La Constelación que regresa del Infierno - Capítulo 480
¡Clap clap clap clap clap!
Ante el guiño de Huntsman, sus subordinados empezaron a aplaudir de nuevo. Pero aun así, se dieron cuenta de lo que pasaba.
‘¿Está bien hacer esto?’
Por supuesto, los cazadores no les atacarían sin más, ya que no estaban en una jungla sin ley. Sin embargo, todavía tenían miedo de lo que estaba por venir.
Después de todo, si los cazadores actuaran de forma razonable y con sentido común, ¿por qué seguían apareciendo en las noticias titulares como «Los cazadores se amotinan en las calles con artefactos»?
De hecho, los cazadores presentes miraban a Huntsman con una mezcla de asombro y horror. Acababa de entregar las recompensas de los monstruos, valoradas en al menos unos cientos de millones de dólares, a otra persona. Independientemente del tiempo que llevaran trabajando para Huntsman, no sería extraño que lo mataran.
‘¡Maldito lunático…!’
‘¿Acaba de entregar al monstruo?’
«Jefe, ¿vas a dejarle hacer esto?»
«Ah… Bueno…»
Los cazadores protestaron a sus líderes de clan, sus voces rebosantes de intención asesina, pero en realidad no había nada que los líderes pudieran hacer en esta situación.
¡Huntsman era un loco agarrado a sus correas!
Aunque era un civil indefenso cuando los monstruos causaban estragos, volvería a ser un político importante con un enorme poder cuando terminara la incursión.
Si se paseaba con sus fanáticos seguidores y decía: «Todo el mundo, los bastardos de este clan están arruinando nuestro país», entonces no importaba lo fuerte que fuera el clan. Serían atacados desde todas las direcciones.
Además, dada su personalidad, Huntsman seguramente no les dejaría marchar si los líderes del clan desertaban o le traicionaban.
Un político normal y cuerdo reconocería el poder de tales clanes y pensaría: «Debo evitar conflictos con ellos para que vuelvan a ayudarme en el futuro».
Sin embargo, Huntsman intentaría matarlos si le traicionasen.
Por algo los cazadores lo consideraban un loco.
«Todos, cálmense.
«¿Qué quieres decir con que me calme? ¡Este es el dinero por el que hemos arriesgado nuestras vidas!»
«El Sr.
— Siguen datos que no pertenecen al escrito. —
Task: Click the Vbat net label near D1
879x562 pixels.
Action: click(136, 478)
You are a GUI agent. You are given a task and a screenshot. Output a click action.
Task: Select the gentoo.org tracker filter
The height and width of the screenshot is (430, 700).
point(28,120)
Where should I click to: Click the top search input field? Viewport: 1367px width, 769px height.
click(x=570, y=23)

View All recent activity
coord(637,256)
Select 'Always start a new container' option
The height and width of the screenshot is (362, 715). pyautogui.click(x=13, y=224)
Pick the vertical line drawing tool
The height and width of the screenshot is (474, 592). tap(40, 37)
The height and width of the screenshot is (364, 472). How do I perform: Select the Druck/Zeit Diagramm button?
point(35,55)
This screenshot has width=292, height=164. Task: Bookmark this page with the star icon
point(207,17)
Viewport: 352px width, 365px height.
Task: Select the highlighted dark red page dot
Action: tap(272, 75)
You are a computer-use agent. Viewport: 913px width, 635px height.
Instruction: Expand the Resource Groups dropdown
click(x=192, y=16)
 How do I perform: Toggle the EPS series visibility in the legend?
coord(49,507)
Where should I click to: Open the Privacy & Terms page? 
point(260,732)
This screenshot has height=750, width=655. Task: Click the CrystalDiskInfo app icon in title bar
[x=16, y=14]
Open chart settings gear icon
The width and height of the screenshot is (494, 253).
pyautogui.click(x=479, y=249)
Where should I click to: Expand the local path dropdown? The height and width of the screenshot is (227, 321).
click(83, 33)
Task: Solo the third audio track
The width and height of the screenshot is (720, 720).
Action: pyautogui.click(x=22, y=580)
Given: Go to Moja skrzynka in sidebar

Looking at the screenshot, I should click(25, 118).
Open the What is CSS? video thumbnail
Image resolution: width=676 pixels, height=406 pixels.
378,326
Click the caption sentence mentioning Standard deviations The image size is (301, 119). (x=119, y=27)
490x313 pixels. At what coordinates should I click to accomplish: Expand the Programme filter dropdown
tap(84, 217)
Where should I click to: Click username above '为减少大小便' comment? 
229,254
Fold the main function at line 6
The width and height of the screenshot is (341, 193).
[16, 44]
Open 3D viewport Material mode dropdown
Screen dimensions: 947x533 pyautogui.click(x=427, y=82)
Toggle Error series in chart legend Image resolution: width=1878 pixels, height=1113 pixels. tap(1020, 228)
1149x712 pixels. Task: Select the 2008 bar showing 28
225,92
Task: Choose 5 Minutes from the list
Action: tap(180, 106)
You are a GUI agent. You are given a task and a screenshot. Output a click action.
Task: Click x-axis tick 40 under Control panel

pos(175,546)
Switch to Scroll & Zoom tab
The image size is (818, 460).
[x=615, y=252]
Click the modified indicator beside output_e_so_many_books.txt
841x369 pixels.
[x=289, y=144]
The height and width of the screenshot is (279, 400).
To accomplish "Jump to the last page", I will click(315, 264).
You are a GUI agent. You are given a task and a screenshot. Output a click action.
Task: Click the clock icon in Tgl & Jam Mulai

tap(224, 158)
Huntsman casi muere.»
«Eso es cierto, pero… No es culpa nuestra, ¿verdad? ¡Recibimos órdenes de arriba después de todo!»
Justo cuando el ambiente entre los cazadores empeoraba cada vez más, Isabella Meyer volvió al lugar.
«¡Señorita Meyer!»
Los líderes del clan se alegraron de verla y corrieron a saludarla.
Isabella Meyer era la que tenía más autoridad en esta situación, así que quizás Huntsman la escucharía.
«?»
«Sr. Huntsman…»
Isabella Meyer asintió con una expresión carente de emoción tras escuchar lo sucedido.
«Entiendo.»
«?»
«?»
Los líderes limpios se sobresaltaron ante su reacción. Incluso después de escuchar lo que había ocurrido, Meyer se limitó a asentir con frialdad y siguió adelante…
¿Qué estaba pasando?
«¡Hemos trabajado muy duro para matar al monstruo! ¿No te molesta que no recibamos las recompensas…?».
Ante las palabras del líder del clan, Isabella Meyer explicó con firmeza: «El deber de un cazador es matar monstruos y proteger a los ciudadanos, no perseguir codiciosamente sus triviales intereses. ¿Por qué sigues con esas recompensas?».
«N-no… Uhm…»
El líder del clan se quedó sin habla. Sabía de antemano que a Isabella Meyer le faltaba un tornillo, pero después de hablar con ella en persona, realmente no tenía nada más que decir.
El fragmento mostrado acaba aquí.